DIRECTIVE 1 >> In the article on restructuring security agencies below, write out the passage that begins at the words "Restructuring Security Agencies" and ends after "to citizen concerns.".
DIRECTIVE 2 >> Continue the article on restructuring security agencies from the point where it stops.

PAGE >>
------------------------

Restructuring Security Agencies to Respond to Threats
The Homeland Security News Wire report that “U.K. Security Services missed several opportunities to stop Manchester suicide bomber” is eerily reminiscent of the failure of the FBI in the U.S. to respond to opportunities to stop the 9/11 attackers. Readers may remember that before the 9/11 attacks, FBI agent Colleen Rowley warned that Zacarias Moussaoui might be a terror suspect, but the report went unheeded and the September 11 attack killed over 3,000 Americans. These recurring problems indicate that these security agencies are not optimally structured to respond to security warnings.
Current appointment and hiring practices for government agencies, including security services, is an important reason that agencies’ priorities are misplaced, and not adequately responsive to citizen concerns.
Administrative Agencies tend to focus on the boss
One of the most serious dangers of any administrative agency, or governments in general, is the top-down nature of political institutions. Employees of agencies are interested in getting a paycheck, not in rocking the boat. Most people seek to please their boss rather than sound an alarm. This becomes doubly true in agencies headed by political appointees, where following the wishes or ideology of the political party becomes more important than pursuing truth or the public good. In the Rowley case the mid-level FBI bureaucrats in Washington were more focused on passing down the wishes of the FBI leadership than passing up information from the field. I wrote about this problem in June 2015 in an article “A Government Shielded from the People.” How can government security agencies become more responsive and not overlook such serious warnings?

------------------------

INFORMATION SUPPLIED >>
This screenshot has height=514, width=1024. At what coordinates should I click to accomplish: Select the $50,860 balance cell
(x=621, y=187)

------------------------

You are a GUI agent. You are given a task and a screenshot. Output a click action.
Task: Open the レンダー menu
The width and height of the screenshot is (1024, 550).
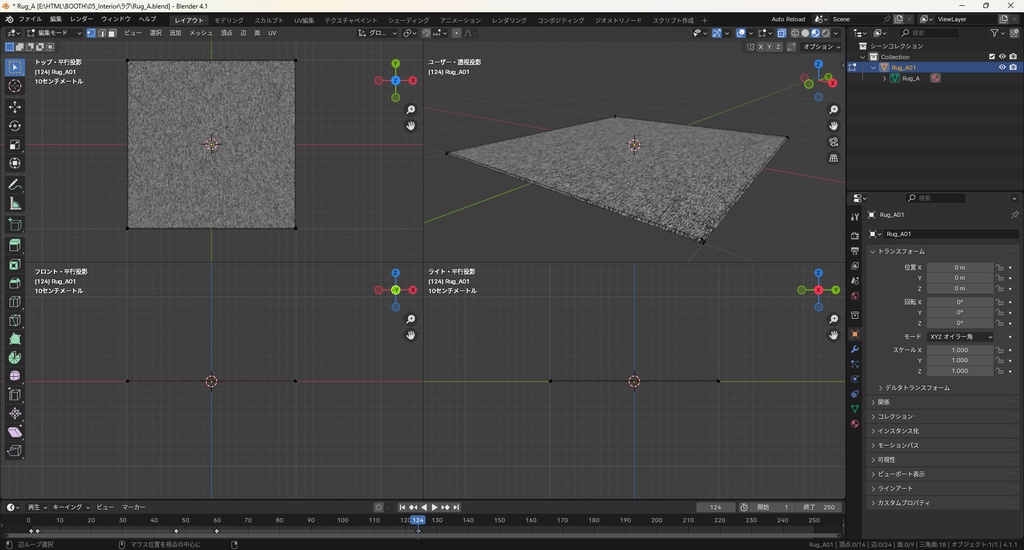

------------------------

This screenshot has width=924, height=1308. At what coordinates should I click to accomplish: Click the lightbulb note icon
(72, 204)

------------------------

EXPECTED ANSWER 1 >>
Restructuring Security Agencies to Respond to Threats
The Homeland Security News Wire report that “U.K. Security Services missed several opportunities to stop Manchester suicide bomber” is eerily reminiscent of the failure of the FBI in the U.S. to respond to opportunities to stop the 9/11 attackers. Readers may remember that before the 9/11 attacks, FBI agent Colleen Rowley warned that Zacarias Moussaoui might be a terror suspect, but the report went unheeded and the September 11 attack killed over 3,000 Americans. These recurring problems indicate that these security agencies are not optimally structured to respond to security warnings.
Current appointment and hiring practices for government agencies, including security services, is an important reason that agencies’ priorities are misplaced, and not adequately responsive to citizen concerns.

EXPECTED ANSWER 2 >>
Businesses, by Nature, are More Responsive to Customers than Governments
Employees of businesses loose their jobs when businesses fail to provide a desired product to sell. The market is a mechanism of feedback from those the business is intended to serve that automatically corrects oversights and blind spots through lower sales. Democratic governments tend to be shielded from similar pressures because taxes that support them are extracted through force of law, not by the voluntary purchase of a customer. Thus, consumers of government services are at a disadvantage to consumers of competitive business services that are market-driven and voluntary. Governments can operate very unresponsively and inefficiently based on administrative goals; they operate as monopolies that can set prices for their own advantage and not worry about what the customer would prefer.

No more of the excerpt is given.